### Aim of the task
Begin at the top of the following data. Copy each line exactly until you have copied the line containing "Attività altre (809, 252)".

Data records
---
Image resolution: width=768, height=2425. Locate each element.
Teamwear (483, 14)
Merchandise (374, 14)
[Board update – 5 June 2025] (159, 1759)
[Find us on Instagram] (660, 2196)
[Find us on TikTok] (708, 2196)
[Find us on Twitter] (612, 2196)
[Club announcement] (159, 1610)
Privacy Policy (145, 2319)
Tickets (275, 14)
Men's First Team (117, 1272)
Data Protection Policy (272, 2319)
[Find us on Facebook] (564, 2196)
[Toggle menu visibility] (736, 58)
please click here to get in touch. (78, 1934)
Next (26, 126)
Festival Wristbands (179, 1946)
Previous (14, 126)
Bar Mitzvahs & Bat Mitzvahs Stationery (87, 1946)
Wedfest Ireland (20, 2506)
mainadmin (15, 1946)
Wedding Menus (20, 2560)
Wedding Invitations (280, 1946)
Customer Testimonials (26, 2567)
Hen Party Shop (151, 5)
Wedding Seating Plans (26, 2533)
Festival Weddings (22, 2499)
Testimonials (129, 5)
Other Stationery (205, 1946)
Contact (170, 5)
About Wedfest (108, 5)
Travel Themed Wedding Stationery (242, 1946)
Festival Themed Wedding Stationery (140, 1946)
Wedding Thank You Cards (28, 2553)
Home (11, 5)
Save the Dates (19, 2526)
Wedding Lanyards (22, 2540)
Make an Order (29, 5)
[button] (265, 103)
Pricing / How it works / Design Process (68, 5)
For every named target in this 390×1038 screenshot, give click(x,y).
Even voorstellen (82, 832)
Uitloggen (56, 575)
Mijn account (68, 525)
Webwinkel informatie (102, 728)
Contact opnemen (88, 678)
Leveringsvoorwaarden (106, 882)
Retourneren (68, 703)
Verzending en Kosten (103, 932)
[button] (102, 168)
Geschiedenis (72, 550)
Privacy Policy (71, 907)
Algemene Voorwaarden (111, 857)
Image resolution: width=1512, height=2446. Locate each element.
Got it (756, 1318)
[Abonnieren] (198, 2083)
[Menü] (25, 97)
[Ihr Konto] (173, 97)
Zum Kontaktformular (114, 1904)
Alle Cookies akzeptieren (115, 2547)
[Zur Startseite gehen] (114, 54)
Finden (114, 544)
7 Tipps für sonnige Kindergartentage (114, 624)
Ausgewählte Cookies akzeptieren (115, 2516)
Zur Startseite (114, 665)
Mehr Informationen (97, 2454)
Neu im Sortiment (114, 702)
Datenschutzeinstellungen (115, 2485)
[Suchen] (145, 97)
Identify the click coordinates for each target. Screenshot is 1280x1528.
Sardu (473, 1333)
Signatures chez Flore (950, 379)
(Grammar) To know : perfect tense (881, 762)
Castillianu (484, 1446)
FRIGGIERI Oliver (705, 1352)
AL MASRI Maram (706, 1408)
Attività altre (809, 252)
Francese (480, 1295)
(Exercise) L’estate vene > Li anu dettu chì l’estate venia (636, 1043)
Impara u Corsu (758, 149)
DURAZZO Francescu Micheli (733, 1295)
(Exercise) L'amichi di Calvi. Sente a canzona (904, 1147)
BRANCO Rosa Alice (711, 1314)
---
### Answer section
Image resolution: width=768, height=2425. Locate each element.
Teamwear (483, 14)
Merchandise (374, 14)
[Board update – 5 June 2025] (159, 1759)
[Find us on Instagram] (660, 2196)
[Find us on TikTok] (708, 2196)
[Find us on Twitter] (612, 2196)
[Club announcement] (159, 1610)
Privacy Policy (145, 2319)
Tickets (275, 14)
Men's First Team (117, 1272)
Data Protection Policy (272, 2319)
[Find us on Facebook] (564, 2196)
[Toggle menu visibility] (736, 58)
please click here to get in touch. (78, 1934)
Next (26, 126)
Festival Wristbands (179, 1946)
Previous (14, 126)
Bar Mitzvahs & Bat Mitzvahs Stationery (87, 1946)
Wedfest Ireland (20, 2506)
mainadmin (15, 1946)
Wedding Menus (20, 2560)
Wedding Invitations (280, 1946)
Customer Testimonials (26, 2567)
Hen Party Shop (151, 5)
Wedding Seating Plans (26, 2533)
Festival Weddings (22, 2499)
Testimonials (129, 5)
Other Stationery (205, 1946)
Contact (170, 5)
About Wedfest (108, 5)
Travel Themed Wedding Stationery (242, 1946)
Festival Themed Wedding Stationery (140, 1946)
Wedding Thank You Cards (28, 2553)
Home (11, 5)
Save the Dates (19, 2526)
Wedding Lanyards (22, 2540)
Make an Order (29, 5)
[button] (265, 103)
Pricing / How it works / Design Process (68, 5)
For every named target in this 390×1038 screenshot, give click(x,y).
Even voorstellen (82, 832)
Uitloggen (56, 575)
Mijn account (68, 525)
Webwinkel informatie (102, 728)
Contact opnemen (88, 678)
Leveringsvoorwaarden (106, 882)
Retourneren (68, 703)
Verzending en Kosten (103, 932)
[button] (102, 168)
Geschiedenis (72, 550)
Privacy Policy (71, 907)
Algemene Voorwaarden (111, 857)
Image resolution: width=1512, height=2446. Locate each element.
Got it (756, 1318)
[Abonnieren] (198, 2083)
[Menü] (25, 97)
[Ihr Konto] (173, 97)
Zum Kontaktformular (114, 1904)
Alle Cookies akzeptieren (115, 2547)
[Zur Startseite gehen] (114, 54)
Finden (114, 544)
7 Tipps für sonnige Kindergartentage (114, 624)
Ausgewählte Cookies akzeptieren (115, 2516)
Zur Startseite (114, 665)
Mehr Informationen (97, 2454)
Neu im Sortiment (114, 702)
Datenschutzeinstellungen (115, 2485)
[Suchen] (145, 97)
Identify the click coordinates for each target. Screenshot is 1280x1528.
Sardu (473, 1333)
Signatures chez Flore (950, 379)
(Grammar) To know : perfect tense (881, 762)
Castillianu (484, 1446)
FRIGGIERI Oliver (705, 1352)
AL MASRI Maram (706, 1408)
Attività altre (809, 252)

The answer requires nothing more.